_Exercise description_
No pictures go into the output, which should consist only of the lines from the first line of the data through the line with "The image size is (1023, 767).", copied exactly.

(Input records Opens)

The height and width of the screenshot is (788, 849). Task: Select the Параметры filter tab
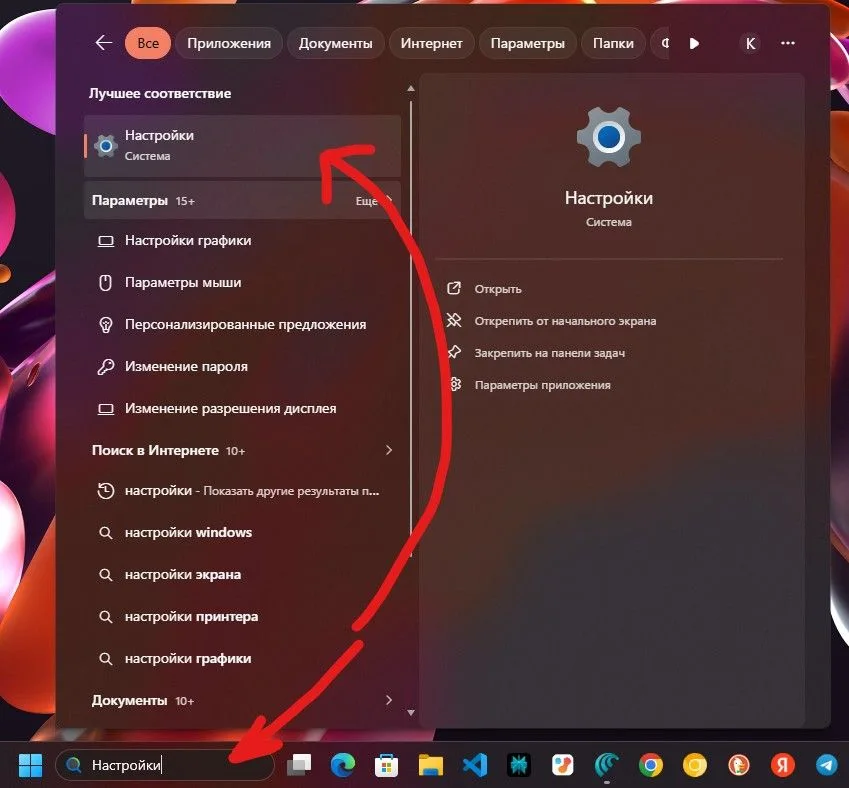pos(527,43)
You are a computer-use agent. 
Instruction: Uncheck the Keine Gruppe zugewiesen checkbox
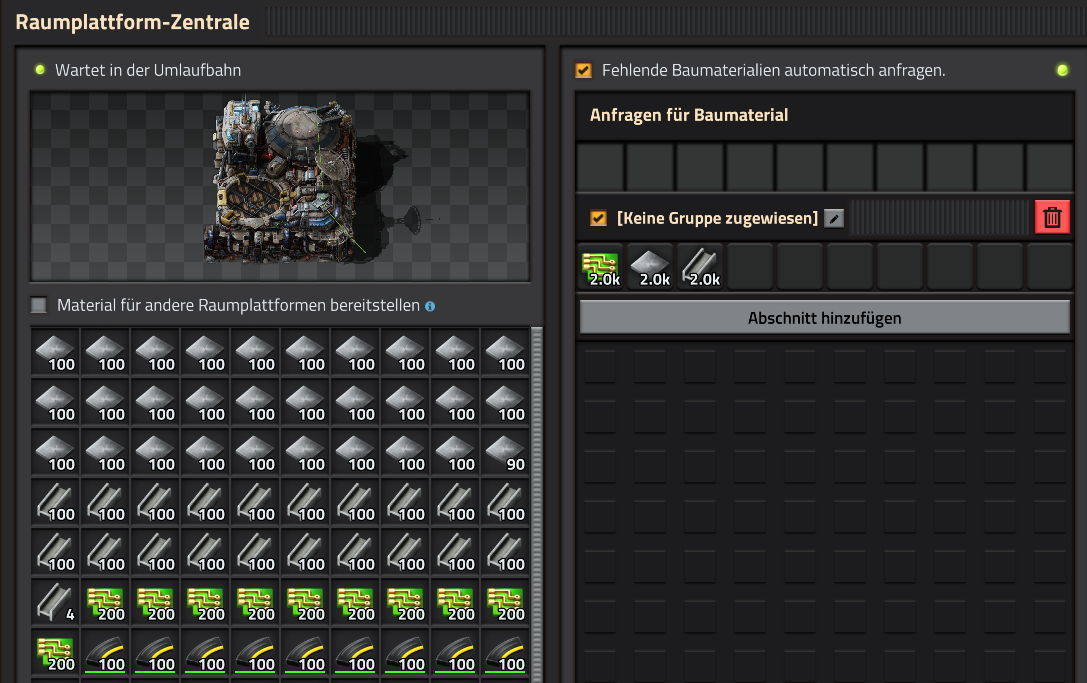coord(598,218)
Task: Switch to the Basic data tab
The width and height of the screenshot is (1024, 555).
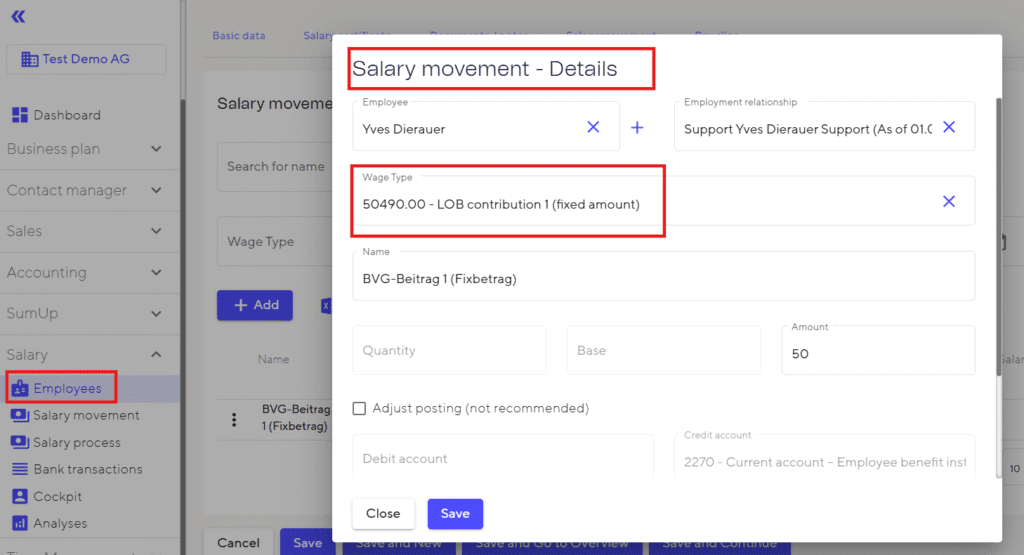Action: click(x=239, y=36)
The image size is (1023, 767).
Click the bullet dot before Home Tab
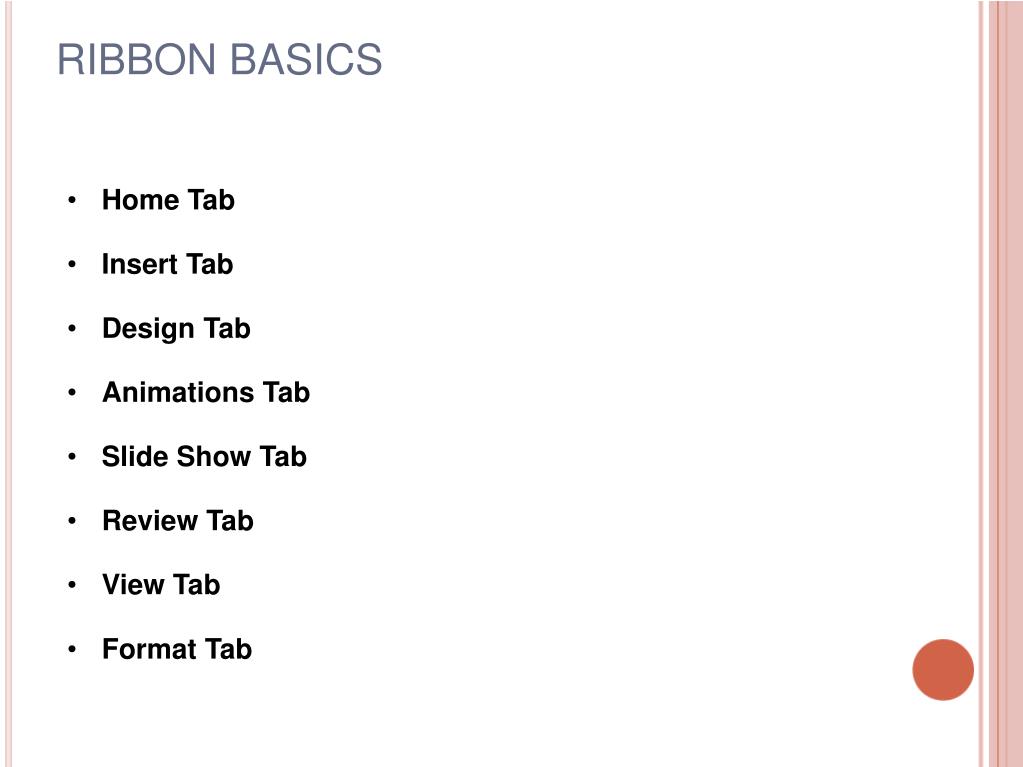tap(72, 200)
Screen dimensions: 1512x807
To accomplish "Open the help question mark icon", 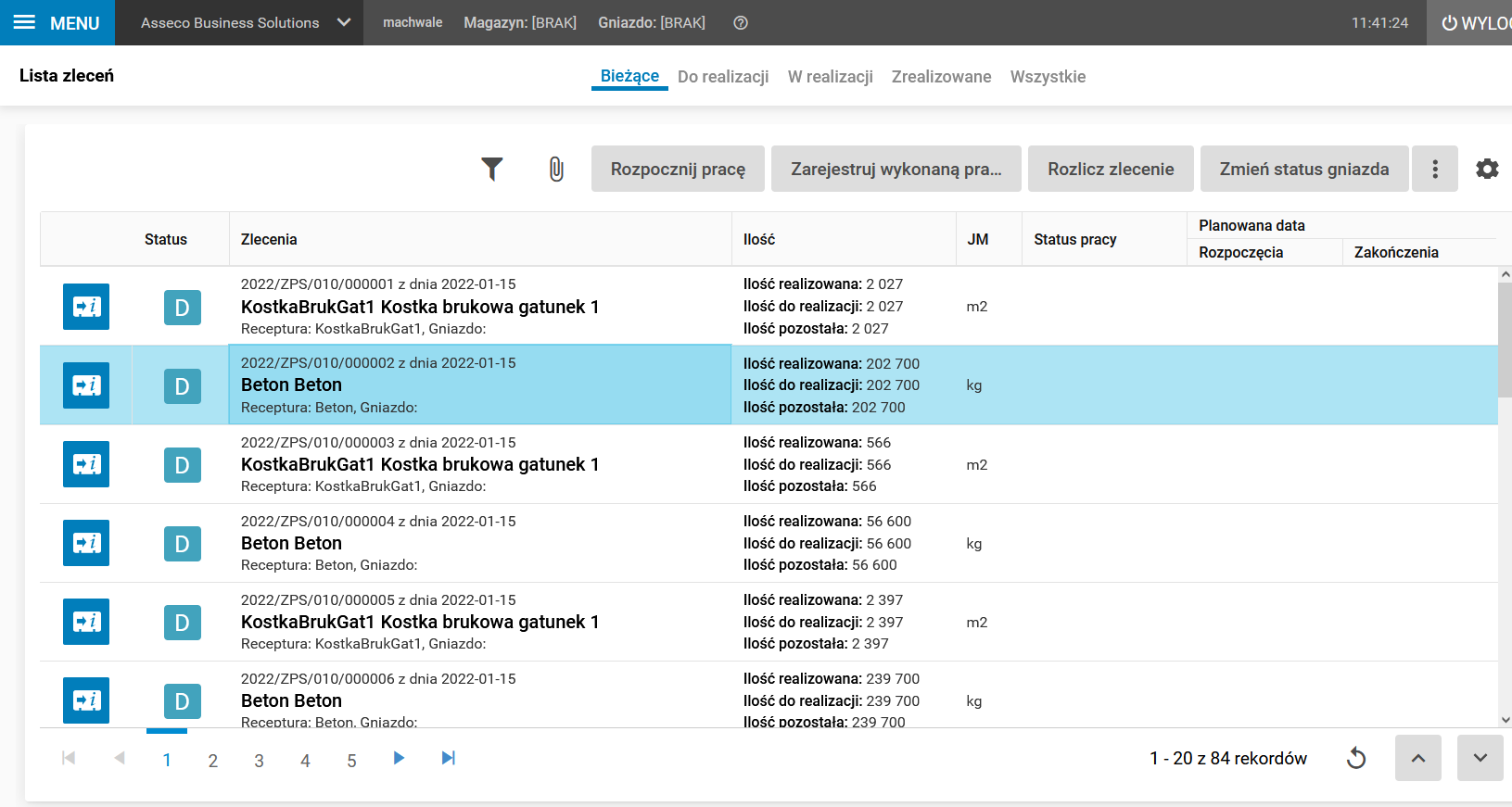I will click(741, 23).
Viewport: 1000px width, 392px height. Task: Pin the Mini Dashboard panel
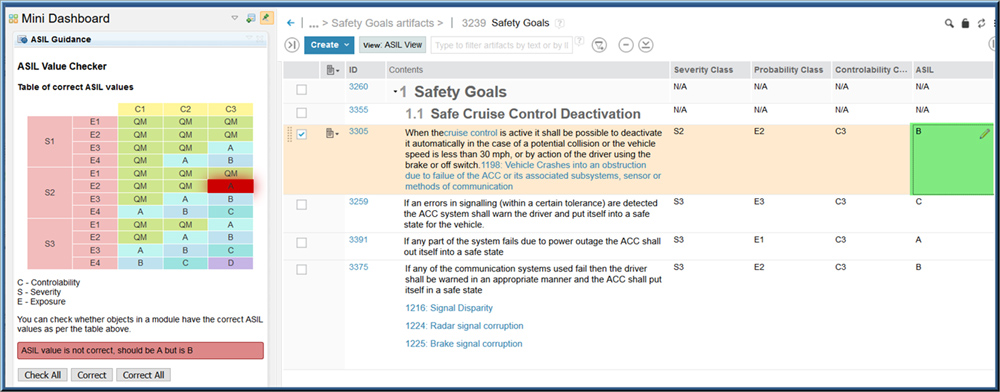pyautogui.click(x=267, y=18)
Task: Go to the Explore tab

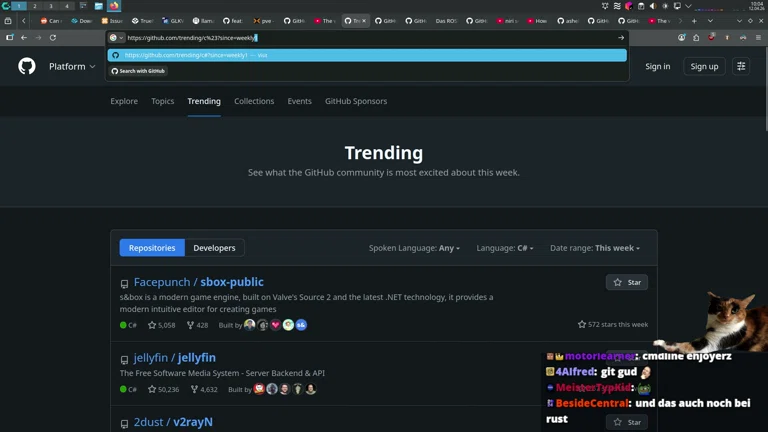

(Input records Closes)

_Result of the exercise_
The height and width of the screenshot is (788, 849). Task: Select the Параметры filter tab
pos(527,43)
You are a computer-use agent. 
Instruction: Uncheck the Keine Gruppe zugewiesen checkbox
coord(598,218)
Task: Switch to the Basic data tab
The width and height of the screenshot is (1024, 555).
Action: click(x=239, y=36)
The image size is (1023, 767).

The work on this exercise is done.